May 10, 2005

The Movement and the Excluded Middle, applied to Copyright

Derek Slater thoughtfully elaborated on "More on File-Sharing and the Commoners' Common Platform":

I think Seth is right that it's unnecessary and ineffective to try to ensure "moderation in everyone in the cause." I don't expect [Down Hill Battle] or other similarly-thinking groups to change their stances. However, to the extent we jointly try to define "what's at stake in the fight for digital rights" and synthesize into a common cause, that platform should be built on shared values. Maybe it's impossible to do that, as Seth suggests, but if we're going to try, it's important to outline what those shared values are (or aren't).

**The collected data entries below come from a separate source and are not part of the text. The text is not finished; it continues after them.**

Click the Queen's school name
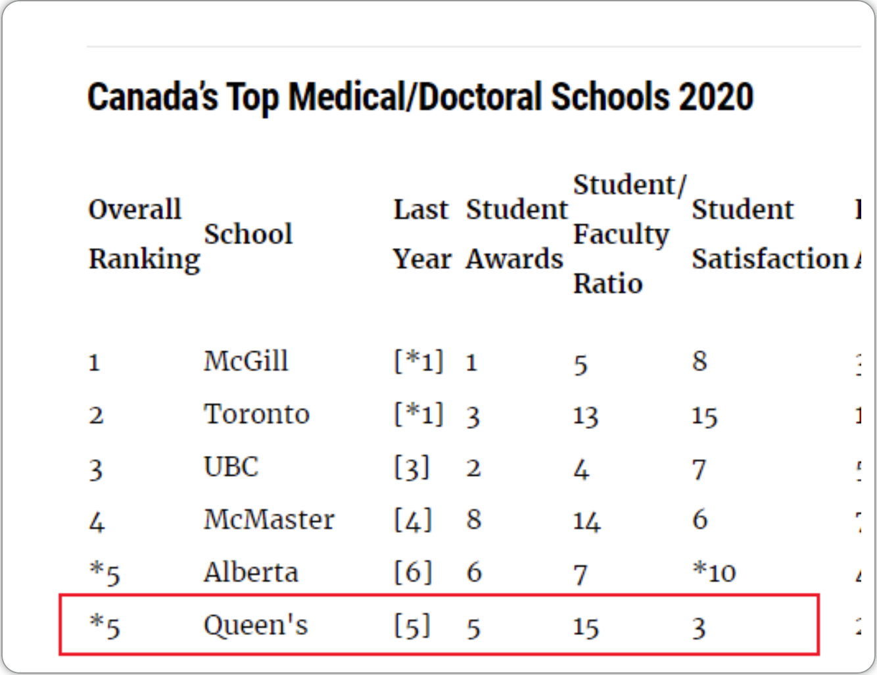 255,625
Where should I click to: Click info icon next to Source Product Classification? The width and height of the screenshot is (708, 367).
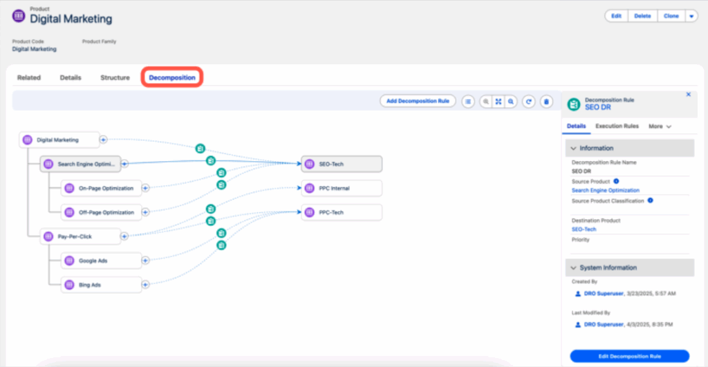[x=651, y=200]
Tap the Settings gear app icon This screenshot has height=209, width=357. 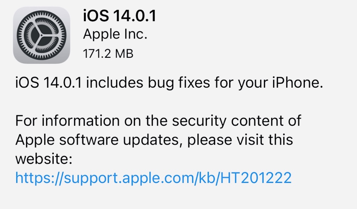[42, 35]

And Walt Crawford posted about "Finding a copyright middle ground":

Seth offers a thoughtful essay on an aspect of copyright that I, for one, find enormously troubling: The tendency of both "sides" to deny the possibility of a balanced middle ground.

In reply to the points, let me just repost something a wrote a while back, which covers the ground:

Copyright Is Broken And Nobody Knows How To Fix It (which I've noted not is not an especially original insight, but let's call it a classic, in the public domain even.)


So I've just listened to the IICA/INDUCE Act hearing, and been participating in the Freedom-To-Tinker discussion. For a while, I've wanted to write something about Walt Crawford's "Cites & Insights" library 'zine (not blog) Copyright special issue, which has extremely extensive discussion of recent copyright matters. After many, many pages of thoughtful (and non-echo-chamber) discussion, he finally concluded:

I believe in balanced copyright. If that sometimes results in coverage that seems to say "a curse on both your houses," that's because sometimes neither extreme makes much sense.

I kept thinking about this. Because, copyright abstractly makes no sense. By this, I don't mean something silly, not property-is-theft. Rather, I mean something deep, that the technological change has completely disrupted the extremely complex set of functional compromises that made copyright work in practice (for example, formerly being almost entirely a restriction on businesses, but now turning into a control on users and technology development).

Which brings us to the INDUCE Act. Much too much discussion basically boils down to posturing. As I've said in my DMCRA hearing impressions

It would great if everyone could just take a loyalty oath at the start and thus get beyond the endless querying about whether they believe in some sort of heretical radicalism. Something like:

"I am not now, nor have I ever been, a member of the Communist Party. I pledge allegiance to copyright, and to the intellectual property system for which it stands, one compensation, responsible, with property and profit for all."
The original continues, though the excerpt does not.